- [Given records]

• • •

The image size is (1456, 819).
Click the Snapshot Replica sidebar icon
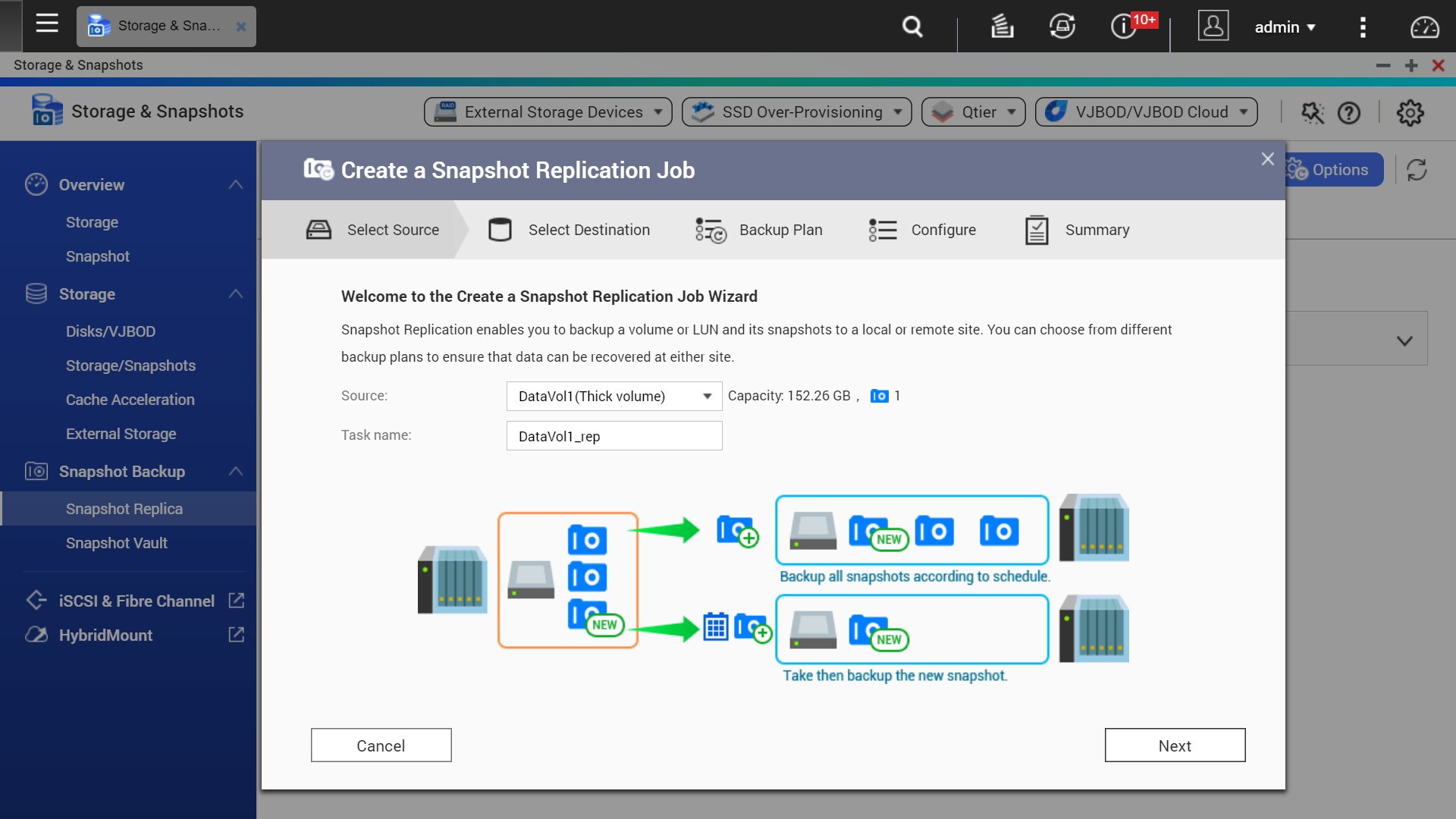coord(124,508)
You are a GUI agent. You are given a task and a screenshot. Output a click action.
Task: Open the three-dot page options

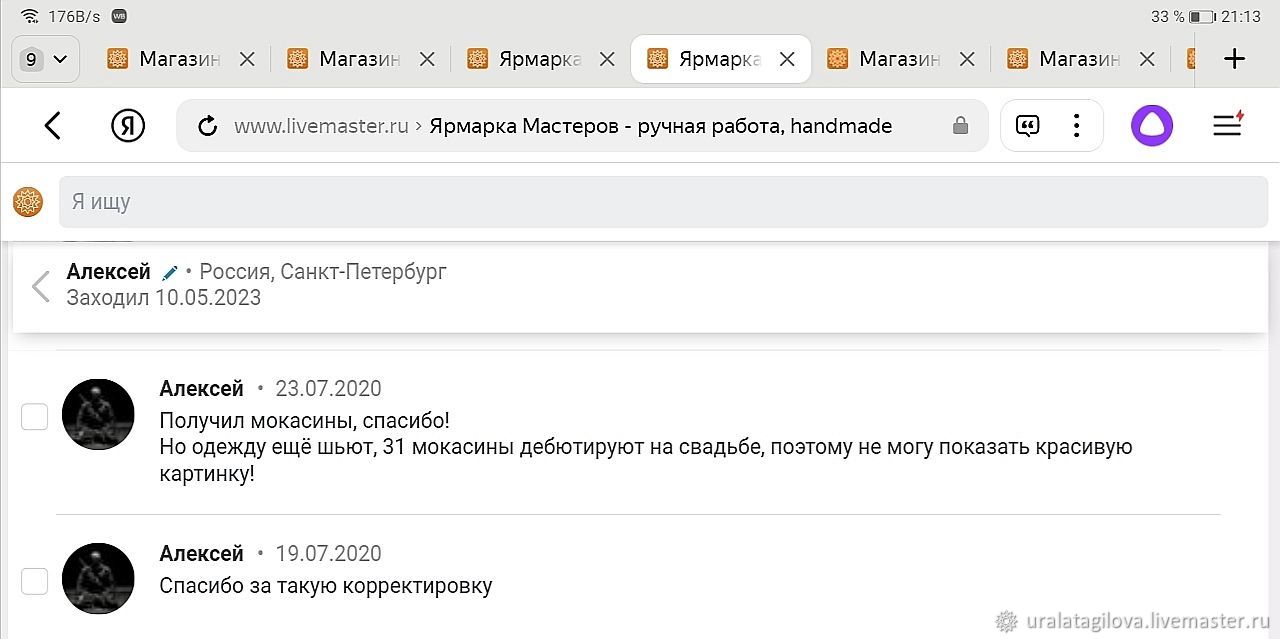pyautogui.click(x=1076, y=125)
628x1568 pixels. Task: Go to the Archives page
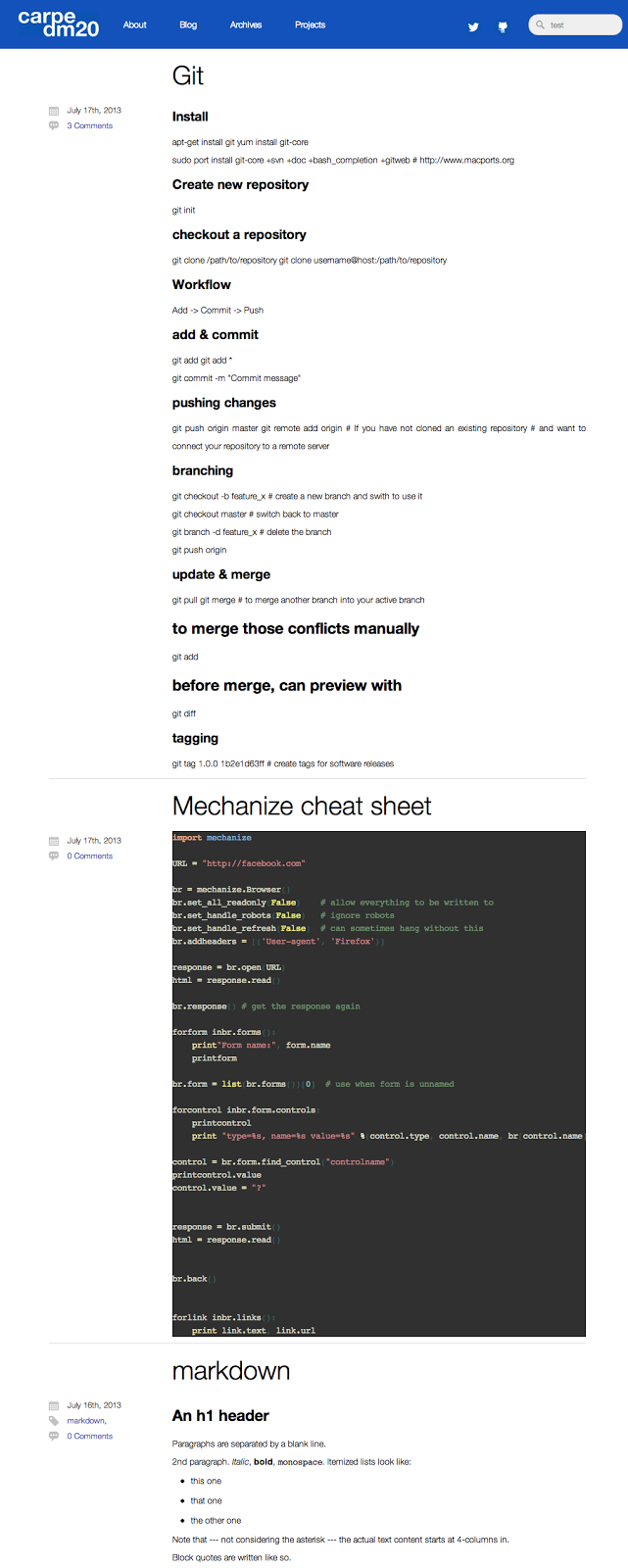(246, 25)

• • •

- [Task to carry out]
Return only what lies between the line containing "You are a GUI" and the last line of the listing, those two lines included, exactly as written and with no pictures.

- [Answer below]
You are a GUI agent. You are given a task and a screenshot. Output a click action.
Task: Open the three-dot page options

pyautogui.click(x=1076, y=125)
628x1568 pixels. Task: Go to the Archives page
(246, 25)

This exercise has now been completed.